Apa itu chikungunya?
Chikungunya adalah penyakit yang disebabkan oleh virus yang ditularkan melalui gigitan nyamuk, terutama Aedes aegypti dan Aedes albopictus (nyamuk harimau).
Gejalanya meliputi demam tinggi dan nyeri sendi hebat yang dapat berlangsung berminggu-minggu atau bahkan berbulan-bulan. Meski jarang menyebabkan kematian, penyakit ini bisa sangat melemahkan penderitanya. “Chikungunya bukan penyakit yang dikenal luas, namun telah terdeteksi dan menyebar di 119 negara, menempatkan 5,6 miliar orang dalam risiko,” ungkap Diana Rojas Alvarez, pakar WHO, dalam konferensi pers di Jenewa.
Laporan dari otoritas pengendalian penyakit Guangdong menyebutkan, antara 27 Juli hingga 2 Agustus, 2.770 kasus tercatat di Foshan saja.

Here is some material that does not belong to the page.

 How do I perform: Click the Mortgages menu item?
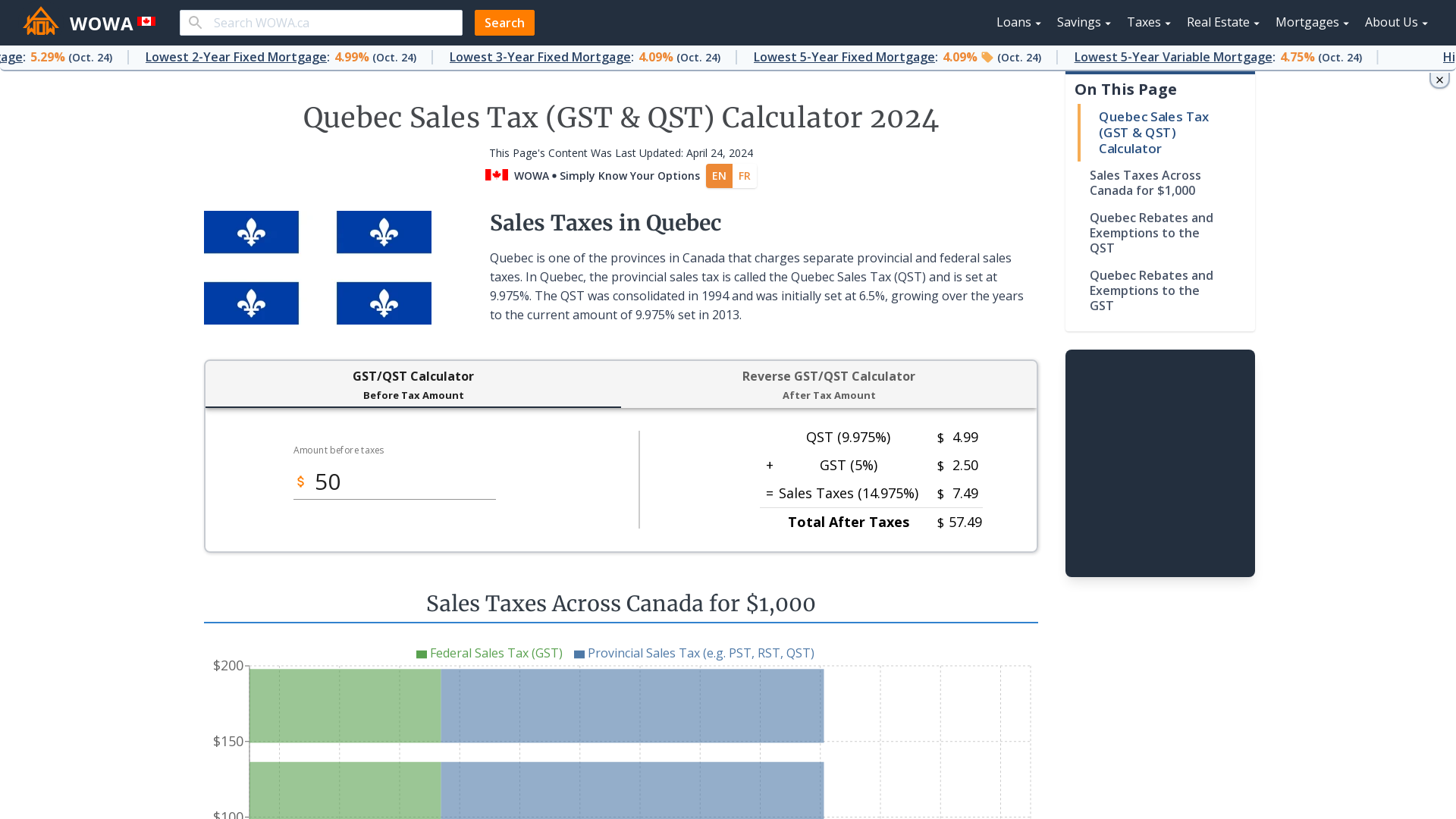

Kasus juga dilaporkan di Guangzhou dan bahkan Hong Kong. Langkah-langkah penanggulangan pun diperketat. Di beberapa distrik, warga yang menolak kerja sama dalam pengendalian vektor dilaporkan mengalami pemutusan aliran listrik. Di sisi lain, fasilitas medis di Foshan dilengkapi kelambu dan tempat tidur khusus untuk menampung pasien chikungunya.
Meski otoritas setempat menyatakan laju infeksi mulai melambat, tantangan masih besar, terutama karena kondisi iklim yang mendukung populasi nyamuk serta risiko impor kasus dari luar negeri.

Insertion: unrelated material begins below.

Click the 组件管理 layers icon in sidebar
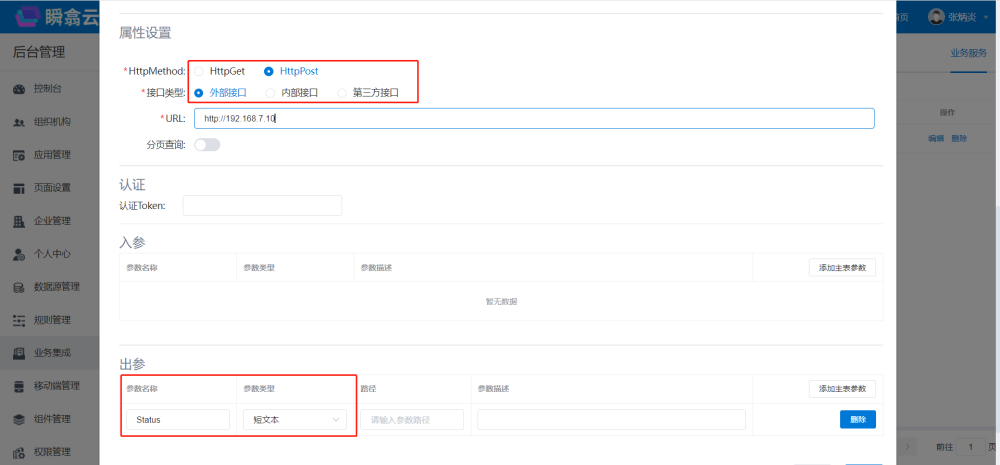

WHO: pola penyebaran mirip wabah 20 tahun lalu
WHO menegaskan bahwa pola penyebaran chikungunya saat ini mengingatkan pada epidemi besar di Samudra Hindia pada 2004-2005, yang menjangkit lebih dari setengah juta orang secara global. “Sejak awal 2025, Reunion, Mayotte, dan Mauritius telah melaporkan wabah besar. Bahkan di Reunion, diperkirakan sepertiga penduduk telah terinfeksi,” kata Rojas Alvarez. Ia menambahkan, transmisi lokal juga telah terjadi di Eropa, termasuk Prancis dan Italia. Meskipun tingkat kematian chikungunya kurang dari satu persen, WHO mengingatkan bahwa jika jumlah kasus mencapai jutaan, angka tersebut bisa berarti ribuan korban jiwa.
Ancaman perubahan iklim dan perluasan wilayah nyamuk Perubahan iklim turut memperluas jangkauan nyamuk pembawa virus. Aedes albopictus, misalnya, kini menyebar lebih jauh ke utara seiring naiknya suhu global. Nyamuk ini aktif menggigit pada siang hari, dengan puncaknya di pagi dan sore. Maka dari itu, WHO menganjurkan masyarakat di wilayah terdampak untuk menggunakan obat nyamuk, memasang kelambu, serta menghilangkan genangan air di wadah seperti pot, ember, dan kaleng bekas.
Belum ada vaksin yang tersedia secara luas
Meskipun dua jenis vaksin untuk chikungunya telah disetujui di beberapa negara, penggunaannya belum meluas secara global.
Hingga kini, penanganan kasus chikungunya masih berfokus pada pereda gejala, seperti pemberian parasetamol. WHO pun menyerukan negara-negara untuk segera meningkatkan kapasitas deteksi dini dan respons cepat agar tidak kecolongan menghadapi potensi lonjakan kasus besar.
Imbauan perjalanan dan kesiapsiagaan negara
Pemerintah Amerika Serikat telah mengeluarkan imbauan perjalanan agar warganya waspada saat bepergian ke wilayah terdampak di China.
Sementara itu, WHO belum mengeluarkan larangan atau kebijakan khusus terkait perjalanan, namun terus memantau situasi secara ketat. “Ini saatnya bertindak sebelum terlambat. Negara-negara harus bersiap lebih awal, memperkuat kapasitas pengawasan dan respons, dan menghindari terulangnya wabah besar seperti dua dekade lalu,” tegas Rojas Alvarez.